25 de septiembre 2001 - 00:00

Vasto recorrido por la obra de Aizemberg

La muestra de Roberto Aizenberg
La muestra de Roberto Aizenberg
El espacio, la arquitectura y la luz son tres elementos fundamentales en la imaginería de Roberto Aizenberg (1928-1995). Inicialmente, Aizenberg cultiva intensamente el dibujo. Desde el '48 hasta el '69, pintando y dibujando, intenta aprehender algo así como el tema sustancial de su obra, el elemento de encantamiento que palpitará en el resto de su producción.

En 1954 ya están presentes todos los elementos que otorgarán fuerza y definición a su obra futura. Pero es 1959 el año que marcará el jalón que inicia la depuración de su arte, inaugurando un estilo de abstracción metafísica. La muestra «El caso Roberto Aizenberg», realizada con la profesional curaduría de Marcelo Pacheco, que se presenta en la sala Cronopios del Centro Cultural Recoleta, propone un singular recorrido por la creación de Aizenberg, que incluye ciento veinte obras del período 1950-1994: pinturas, dibujos, collages, esculturas. Una selección de estudios, bocetos y dibujos preparatorios, así como varias citas del artista, completa el diseño de la muestra.

Tanto en su geometría figurativa como en sus abstracciones, Aizenberg es fiel a un precepto del surrealismo: privilegiar lo interior, lo subconsciente, lo imaginario.

Desde sus casas ardiendo hasta sus ciudades engalanadas, el hilo que anuda la totalidad de su propuesta pasa por lo humano. Pero lo humano metaforizado, conformado por el hábitat. Las vestiduras de sus personajes sugieren, además, una cierta supremacía de aquello que rodea al hombre, sobre lo que lo constituye realmente: su cuerpo.

En un juego múltiple de claroscuros, colores límpidos y taciturnos edificios iluminados por resplandores celestes, resulta inmediato el detectar la manifestación de lo imaginario surrealista de este excelente artista.

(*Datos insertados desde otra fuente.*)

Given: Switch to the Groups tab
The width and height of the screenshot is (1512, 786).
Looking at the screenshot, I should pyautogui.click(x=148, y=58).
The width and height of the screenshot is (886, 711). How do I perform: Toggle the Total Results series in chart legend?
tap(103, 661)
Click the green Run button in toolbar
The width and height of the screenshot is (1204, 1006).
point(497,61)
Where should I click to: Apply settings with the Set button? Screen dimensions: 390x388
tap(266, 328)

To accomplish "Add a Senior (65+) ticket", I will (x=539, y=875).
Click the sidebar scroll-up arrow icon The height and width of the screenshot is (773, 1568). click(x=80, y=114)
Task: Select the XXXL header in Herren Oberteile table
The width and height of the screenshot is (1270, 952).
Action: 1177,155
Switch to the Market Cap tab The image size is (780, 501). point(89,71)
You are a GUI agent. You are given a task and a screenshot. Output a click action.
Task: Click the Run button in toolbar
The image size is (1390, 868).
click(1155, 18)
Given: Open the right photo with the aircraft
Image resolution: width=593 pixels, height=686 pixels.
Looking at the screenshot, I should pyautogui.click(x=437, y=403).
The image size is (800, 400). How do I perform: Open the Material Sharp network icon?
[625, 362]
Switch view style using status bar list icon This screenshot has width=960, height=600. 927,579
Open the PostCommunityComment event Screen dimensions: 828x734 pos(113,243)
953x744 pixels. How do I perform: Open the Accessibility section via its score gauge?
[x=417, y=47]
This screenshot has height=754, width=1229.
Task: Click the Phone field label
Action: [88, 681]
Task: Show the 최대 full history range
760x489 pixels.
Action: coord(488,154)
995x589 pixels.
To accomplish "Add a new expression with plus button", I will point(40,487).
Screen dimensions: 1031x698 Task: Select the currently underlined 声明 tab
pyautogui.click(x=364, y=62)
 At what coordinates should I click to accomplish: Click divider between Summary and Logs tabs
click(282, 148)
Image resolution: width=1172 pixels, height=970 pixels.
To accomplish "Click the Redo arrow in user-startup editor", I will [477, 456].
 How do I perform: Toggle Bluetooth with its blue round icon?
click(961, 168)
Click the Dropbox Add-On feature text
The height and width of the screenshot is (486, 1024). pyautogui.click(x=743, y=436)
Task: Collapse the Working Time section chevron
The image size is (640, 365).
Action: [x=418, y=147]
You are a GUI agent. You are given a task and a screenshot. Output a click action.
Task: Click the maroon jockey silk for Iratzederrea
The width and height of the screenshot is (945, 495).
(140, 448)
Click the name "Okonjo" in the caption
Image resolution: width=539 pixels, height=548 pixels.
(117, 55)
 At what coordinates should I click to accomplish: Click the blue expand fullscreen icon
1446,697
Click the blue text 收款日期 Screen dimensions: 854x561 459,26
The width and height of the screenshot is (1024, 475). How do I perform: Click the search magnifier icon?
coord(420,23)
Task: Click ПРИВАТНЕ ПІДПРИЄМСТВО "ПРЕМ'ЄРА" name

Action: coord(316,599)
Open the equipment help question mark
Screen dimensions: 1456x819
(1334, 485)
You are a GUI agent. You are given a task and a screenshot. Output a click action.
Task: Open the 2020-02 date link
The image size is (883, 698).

La fantasía de Aizenberg se despliega entre lo material y lo inmaterial, lo sonoro de un ruido desorbitado y lo silencioso y aparentemente frío de las estructuras de sus habitáculos vacíos. Sus sueños, trasladados a las dos dimensiones de la tela, son desencadenantes de otros sueños arquetípicos y toda su producción puede ser considerada como una sucesión serial, circunscripta en un mismo marco poéticoonírico.

Pirámides, estructuras abigarradas de torres altísimas o interminables columnas matizadas con ventanales, ilustran no a una arquitectura real sino a una arquitectura posible. Es en el campo de las posibilidades donde se despliega este juego de volúmenes y superficies, es decir en el campo de lo imaginario. Sus personajes atmosféricos o sus figuras indolentes marcan una estrecha relación entre su motor interno, su pulsión y sus efectos; porque
Aizenberg muestra su propia liberación en cada trazo, en cada pincelada.

Pero sus mundos no se limitan a las vestimentas o los edificios; sus aparatos y máquinas fantásticas también dan testimonio de este acercamiento onírico a la verdad. Su geometrismo nos acerca también a la dimensión del rigor obsesivo y del orden sin meta aparente. Un orden con designios metafísicos. Las formas se van transformando.

Esta transformación, su conversión en lo contrario, el continente por el contenido, es el elemento distintivo de la problemática de
Aizenberg, muy marcada por la pérdida de sus tres hijos y su propio exilio en los años '70. En Aizenberg poco importa que se trate de torres, edificios, vestiduras, cuerpos fragmentados o máquinas. Lo que interesa en realidad son las secuencias de formas, el metabolismo de la pintura en pos de signos precisos. Las vías formales que rigen la aparición, desde las profundidades abismales del subconsciente, de las fantasías hechas elementos visuales.

Un sinfín de transformaciones propone la producción de este maestro de las acrobacias y maniobras del estilo. Probablemente transformaciones de un todo único, complejo, indivisible. Este todo, su propio inconsciente, que se expresa en partes y por etapas.